– Что это было? – простонал дипломированный маг. В голове у него гремел оркестр из бетономешалок и отбойных молотков, плечи свело судорогой, а в желудок словно залили расплавленного свинца.
– Включите свет, – прохрипела Надежда и кое-как слезла-свалилась со стола, начав шарить на полу платье. – Да включите же свет!
Викентий обожженными руками неумело выполнил просьбу. Уже одетая Надежда, едва глянув на его ладони, всплеснула руками и принялась помогать ему одеваться, поминутно спрашивая, есть ли у Викентия в доме аптечка с бинтами и противоожоговой мазью. Где-то в районе самых темных углов книжного шкафа тихо подвывали Надеждины светобоязливые служанки. В комнате царил полный разгром. Одевшись и слегка придя в себя, Викентий увидел, что в его замечательном магическом столе прожжены солидных размеров дыры: как раз в тех местах, где находились стилеты. Самих же стилетов не было и в помине.
– М-магия… – ругнулся (ой, блин, как же голова трещит!) повелитель духов и сурово взглянул на Надежду.
– Я вам все объясню, – пообещала та неуверенно…
И тут проснулся Гремлин.
– Братва! – рыгнул он, отравляя атмосферу продуктами переработки коньяка «Мартель» Дустовского ликероводочного завода. – Когда колдовать будем?!
– Наколдовались уже, – мрачно брякнул Викентий. – Под завязку.

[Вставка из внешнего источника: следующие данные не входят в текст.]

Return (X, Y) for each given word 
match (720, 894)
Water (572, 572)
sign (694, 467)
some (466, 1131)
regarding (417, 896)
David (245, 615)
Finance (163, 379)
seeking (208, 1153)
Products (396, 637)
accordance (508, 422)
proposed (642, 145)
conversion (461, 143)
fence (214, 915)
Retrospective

Потом они тихо-мирно расположились на кухне. Надежда умело забинтовала ожоги отэксплуатированного ею мага. Викентий выпил две таблетки темпалдола и ощутил, что бетономешалки и отбойные молотки в его голове пошабашили и отправились, видимо, на другую стройку. Степан пил крепкий кофе, тщетно пытаясь протрезветь. Кофе тоже сварила Надежда. Она вообще вела себя несколько странно: словно пыталась угодить двум малознакомым мужчинам…
Или просто боялась выходить за порог этой квартиры.
Викентий после всего происшедшего (а произошло ли оно?) неторопливо возвращался к нормальному восприятию действительности и задумчиво рассматривал свою странную клиентку. Нет, уже не с точки зрения того, что под платьем скрывалось тело, способное возбудить даже кладбищенскую статую. Его занимал другой парадокс. Викентий даже придумал ему название. «Парадокс контрабандной магии». Все просто и все невероятно сложно. Он, Викентий, реально в магии смыслит столько же, сколько воробей – в синдроме Шерешевского-Тернера. И владеть ею не может, как не может тот же пресловутый воробей ввести генетические изменения в клиническую картину пресловутого же синдрома. Далее. Если взять за исходную точку то, что Надежда сама пришла за помощью к Викентию как к магу (по объявлению), следовательно, ей так же чужды оккультные способности. Должны быть чужды, во всяком случае…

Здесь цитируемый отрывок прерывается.